Es temerario confiar en las encuestas, sobre todo en tiempos tan convulsos, y tan desesperados. Pero si es cierto que la izquierda podría volver a gobernar en España, si es verdad que los españoles estarían dispuestos a regresar a la tiniebla general del socialismo y a la truculencia concreta de Rubalcaba, los españoles merecerían que Rajoy convocara elecciones anticipadas tan pronto como le fuera posible y que la vulgaridad de la turba recibiera su merecido.
No puedo sentir más desprecio por la concepción del ciudadano y del mundo que tiene el ministro Montoro, ni por la Ley de Educación del ministro Wert, y no porque trate de españolizar a los niños catalanes, sino porque lo que va a conseguir es idiotizar a todos los niños de España. Pero Rajoy, con su marianismo incandescente, ha conseguido descorrer el velo de la desolación y la recuperación parece ser un hecho; y si algo hubiera que reprocharle sería la falta de profundidad de sus reformas y que el Estado continúe siendo un mamotreto.
Pero lo que la encuesta que 'El País' publicó este fin de semana sugiere, en cambio, es que los españoles votarían hoy atraso, cueva, socialista y comunista, como si no hubiéramos sufrido bastante, como si no hubiéramos aprendido de las lecciones fundamentales de la Historia que sólo el individuo libre y plenipotenciario es capaz de crear riqueza y de propagarla, y de cargar con el gran peso del mundo en sus espaldas.
El problema es la democracia, porque no existe ninguna sociedad con la necesaria densidad de personas inteligentes para que el sufragio universal no acabe siendo un tanque frente a cada esperanza. El problema es la infinita mediocridad de nuestra era, y lo imposible que a cualquier espíritu audaz y sensible le resulta sentirse parte de un proyecto colectivo.
Después de muchos años de ser independentista, giré la vista atrás para ver con quién me empeñaba en compartir destino y el siniestro valle de tarados y tullidos que tuve que ver me dejó sin respiración. Hoy ya no sé lo que soy, ni de si algo me siento parte. Todo decae en manos del abrumador ejército de incapaces cuando la jerarquía cede ante la democracia.
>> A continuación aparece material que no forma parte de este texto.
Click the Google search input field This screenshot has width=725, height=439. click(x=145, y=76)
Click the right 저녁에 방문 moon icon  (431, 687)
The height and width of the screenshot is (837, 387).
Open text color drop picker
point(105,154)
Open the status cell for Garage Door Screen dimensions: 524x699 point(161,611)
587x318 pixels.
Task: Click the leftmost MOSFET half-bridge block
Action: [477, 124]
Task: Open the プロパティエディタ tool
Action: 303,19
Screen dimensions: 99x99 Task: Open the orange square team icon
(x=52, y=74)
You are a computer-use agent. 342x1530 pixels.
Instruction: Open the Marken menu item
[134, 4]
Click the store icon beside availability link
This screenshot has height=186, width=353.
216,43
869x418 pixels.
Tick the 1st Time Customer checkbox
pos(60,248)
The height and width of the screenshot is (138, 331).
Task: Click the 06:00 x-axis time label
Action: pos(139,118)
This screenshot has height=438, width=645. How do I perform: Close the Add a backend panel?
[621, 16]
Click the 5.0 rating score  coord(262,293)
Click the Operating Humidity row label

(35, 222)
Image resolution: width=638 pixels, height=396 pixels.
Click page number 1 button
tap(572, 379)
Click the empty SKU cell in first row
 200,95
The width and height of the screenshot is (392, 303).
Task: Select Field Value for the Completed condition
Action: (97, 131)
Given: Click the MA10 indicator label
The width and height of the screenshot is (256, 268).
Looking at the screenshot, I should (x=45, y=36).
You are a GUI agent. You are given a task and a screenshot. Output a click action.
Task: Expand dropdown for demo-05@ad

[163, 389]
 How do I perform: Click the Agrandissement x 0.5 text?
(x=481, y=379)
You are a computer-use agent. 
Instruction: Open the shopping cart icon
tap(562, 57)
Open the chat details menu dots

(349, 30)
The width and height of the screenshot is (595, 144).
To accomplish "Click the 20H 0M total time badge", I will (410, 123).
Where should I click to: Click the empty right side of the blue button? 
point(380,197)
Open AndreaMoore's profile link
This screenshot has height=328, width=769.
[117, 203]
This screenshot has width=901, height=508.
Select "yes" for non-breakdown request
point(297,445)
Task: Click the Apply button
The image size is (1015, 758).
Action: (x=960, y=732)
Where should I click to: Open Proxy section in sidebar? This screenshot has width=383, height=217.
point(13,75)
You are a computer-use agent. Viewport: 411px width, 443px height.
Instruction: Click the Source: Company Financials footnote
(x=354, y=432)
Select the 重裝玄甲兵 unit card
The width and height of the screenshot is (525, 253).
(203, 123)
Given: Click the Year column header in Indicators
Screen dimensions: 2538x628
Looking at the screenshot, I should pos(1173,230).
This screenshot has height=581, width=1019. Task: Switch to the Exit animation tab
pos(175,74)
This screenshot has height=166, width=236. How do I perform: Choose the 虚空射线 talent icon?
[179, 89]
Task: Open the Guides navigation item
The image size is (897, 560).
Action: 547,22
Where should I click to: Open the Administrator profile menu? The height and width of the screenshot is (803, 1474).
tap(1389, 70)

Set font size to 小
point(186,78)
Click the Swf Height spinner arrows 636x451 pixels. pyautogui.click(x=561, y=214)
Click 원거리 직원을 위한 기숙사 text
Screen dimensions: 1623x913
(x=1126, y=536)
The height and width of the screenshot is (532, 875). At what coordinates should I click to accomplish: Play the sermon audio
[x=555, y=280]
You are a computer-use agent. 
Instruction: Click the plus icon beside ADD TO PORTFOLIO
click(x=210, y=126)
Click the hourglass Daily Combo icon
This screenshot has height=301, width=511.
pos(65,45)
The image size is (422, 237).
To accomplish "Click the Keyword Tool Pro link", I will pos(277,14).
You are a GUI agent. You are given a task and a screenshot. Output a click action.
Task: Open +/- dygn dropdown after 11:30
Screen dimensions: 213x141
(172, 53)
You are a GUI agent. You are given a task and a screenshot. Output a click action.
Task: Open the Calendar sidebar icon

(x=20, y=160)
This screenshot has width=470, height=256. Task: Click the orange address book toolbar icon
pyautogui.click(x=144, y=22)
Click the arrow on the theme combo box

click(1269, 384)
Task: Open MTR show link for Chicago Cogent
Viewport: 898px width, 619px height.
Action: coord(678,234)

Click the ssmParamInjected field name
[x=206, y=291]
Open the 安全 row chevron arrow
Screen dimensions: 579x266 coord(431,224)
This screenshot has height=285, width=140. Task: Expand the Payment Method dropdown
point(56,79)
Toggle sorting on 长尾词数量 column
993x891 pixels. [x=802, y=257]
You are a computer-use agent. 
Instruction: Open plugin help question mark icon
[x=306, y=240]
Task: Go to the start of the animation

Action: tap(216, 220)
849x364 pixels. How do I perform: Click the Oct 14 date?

Inauditas criaturas emergen entonces de los más sombríos parajes, haciéndose las imprescindibles de ésta o aquella causa. Acaban volviendo grotesca la idea, por buena que fuera, porque no la aman por su emoción, sino para disimular sus propios defectos.
Si ni Rajoy, que ha sido condescendiente, suave y moderado; si ni Rajoy, que ha perseverado en el atraco a los empresarios para continuar subvencionando a los vagos en lugar de enseñarles -y obligarles- a pescar; si ni él, con toda su parsimonia y magnanimidad, es comprendido por la 'racaille', nada se puede hacer para intentar salvar a nadie, y lo único sensato es poner tu dinero a salvo. Ahora hay protectorados fantásticos que no conoce nadie.
La euforia de la Transición nos hizo confiar demasiado en la política, y esperar mucho de ella, y creímos estúpidamente que la gente estaría a la altura de su responsabilidad, cuando, en realidad, la única salida es y siempre ha sido personal, y la única solución individual. Por eso en Londres, que es la democracia más antigua, tienen los clubes privados más extraordinarios.